Pemuda merupakan golongan masyarakat yang dekat dengan ide-ide baru, dekat dengan perubahan. Sebagai bagian dari perubahan politik nasional, pemuda Indonesia selalu menggunakan pendekatan-pendekatan kooperatif dan non kooperatif, atau radikal dan moderat, atau diplomasi dan kekuatan senjata/fisik. Pilihan cara atau sikap dalam keterlibatan pemuda dalam kehidupan berbangsa dan bernegara tersebut merupakan cara pemuda mengekspresikan dirinya pada setiap zaman dengan dinamika kesejarahannya.

Tidak dapat dielakkan bahwa dalam setiap pertemuan pemuda atau pertemuan yang membicarakan pemuda, sering disebut momentum kesejarahan yang dimainkan oleh pemuda terkait perubahan, antara lain; Pertama, pergerakan pemuda 1908, pergerakan pemuda dalam konstruksi kedaerahan/kebudayaan. Kedua, pergerakan pemuda 1920-an, pergerakan pemuda dalam kelompok study hingga melahirkan Sumpah Pemuda pada 28 Oktober 1928. Pergerakan pemuda dengan ide-ide cemerlang yang dapat membangkitkan dinamika politik bangsa hingga benar-benar memampukan mereka menyongsong dan meraih kemerdekaan. Ketiga, pergerakan pemuda 1945, pergerakan pemuda revolusioner dengan mengangkat senjata melawan kolonial bahkan sampai menimbulkan ketegangan-ketegangan dengan golongan tua. Namun ada juga perjuangan bersifat kooperatif seperti perjuangan diplomasi. Keempat, pergerakan pemuda 1966, pergerakan pemuda hingga dekade demokrasi terpimpin terlihat lebih bersifat kooperatif, terlibat dalam politik kekuasaan, namun demikian tetap masih ada pergerakan non kooperatif dalam bentuk demonstrasi-demonstrasi. Kelima, pergerakan pemuda 1998, pergerakan era reformasi hingga transisi demokrasi saat ini yang lahir pada saat akhir-akhir masa kepemimpinan orde baru yang ditandai dengan penggantian presiden Suharto kepada Presiden B.J. Habibie yang sebelumnya Wakil Presiden. Pergantian era tersebut pada satu sisi dilatarbelakangi oleh krisis pada banyak sektor kehidupan masyarakat, bangsa dan negara. Dan pada sisi lain muncullah persoalan-persoalan politik kebangsaan yang lebih kompleks.

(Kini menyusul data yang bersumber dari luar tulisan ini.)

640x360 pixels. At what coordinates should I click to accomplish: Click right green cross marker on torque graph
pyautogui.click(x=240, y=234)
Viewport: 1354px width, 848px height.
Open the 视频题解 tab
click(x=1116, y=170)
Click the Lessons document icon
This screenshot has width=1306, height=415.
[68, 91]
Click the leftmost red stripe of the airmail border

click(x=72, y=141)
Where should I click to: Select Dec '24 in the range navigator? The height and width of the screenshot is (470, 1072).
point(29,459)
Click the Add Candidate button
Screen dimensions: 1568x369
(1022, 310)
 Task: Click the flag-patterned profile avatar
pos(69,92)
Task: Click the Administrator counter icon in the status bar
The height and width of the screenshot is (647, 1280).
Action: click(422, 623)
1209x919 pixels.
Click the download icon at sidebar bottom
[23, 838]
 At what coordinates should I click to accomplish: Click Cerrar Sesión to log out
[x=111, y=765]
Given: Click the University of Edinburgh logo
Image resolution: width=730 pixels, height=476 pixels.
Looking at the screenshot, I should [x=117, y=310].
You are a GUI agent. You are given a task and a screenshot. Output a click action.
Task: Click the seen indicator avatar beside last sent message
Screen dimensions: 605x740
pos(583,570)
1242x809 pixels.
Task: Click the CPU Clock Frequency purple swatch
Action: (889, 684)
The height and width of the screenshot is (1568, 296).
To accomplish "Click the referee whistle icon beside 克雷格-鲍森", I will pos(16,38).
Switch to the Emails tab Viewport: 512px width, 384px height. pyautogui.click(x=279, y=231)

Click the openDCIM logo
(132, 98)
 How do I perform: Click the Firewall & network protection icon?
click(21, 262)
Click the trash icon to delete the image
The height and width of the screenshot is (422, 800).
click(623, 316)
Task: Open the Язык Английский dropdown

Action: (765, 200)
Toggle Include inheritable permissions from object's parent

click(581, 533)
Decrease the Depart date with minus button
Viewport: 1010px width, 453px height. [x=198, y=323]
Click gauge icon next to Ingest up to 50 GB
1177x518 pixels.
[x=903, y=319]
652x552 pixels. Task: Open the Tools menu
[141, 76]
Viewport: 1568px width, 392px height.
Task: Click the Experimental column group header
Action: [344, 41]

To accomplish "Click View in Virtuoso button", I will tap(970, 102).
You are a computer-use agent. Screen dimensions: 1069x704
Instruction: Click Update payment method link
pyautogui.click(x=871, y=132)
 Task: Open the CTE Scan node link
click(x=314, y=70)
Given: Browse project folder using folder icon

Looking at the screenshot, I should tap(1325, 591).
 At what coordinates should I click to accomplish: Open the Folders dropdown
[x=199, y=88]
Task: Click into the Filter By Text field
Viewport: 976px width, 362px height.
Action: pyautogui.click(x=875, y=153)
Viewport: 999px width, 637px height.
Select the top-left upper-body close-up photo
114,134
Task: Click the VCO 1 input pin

Pada setiap fase perubahan politik itu, terutama pada fase 1920-an dan 1940-an, pemuda tidak hanya sebagai pelopor, pemikir, serta secara fisik menjadi tentara rakyat dan berada dibarisan depan perjuangan kebangsaan, tetapi juga sebagai pemimpin nasional yang memiliki visi kebangsaan dan selalu menjadi penentu hampir semua keputusan politik pergerakan kebangsaan. Bahkan tidak hanya sampai pada momentum proklamasi pemuda memiliki posisi sentral sebagai pemimpin nasional, pasca proklamasi kemerdekaan, terutama pada masa-masa perundingan dengan pemerintahan Belanda posisi kepemimpinan nasional masih menjadi hal yang biasa bagi pemuda. Artinya, sampai pada masa itu pemuda masih memberikan peran penting bagi kepemimpinan nasional, dan tidak langka atau menjadi sebuah keanehan.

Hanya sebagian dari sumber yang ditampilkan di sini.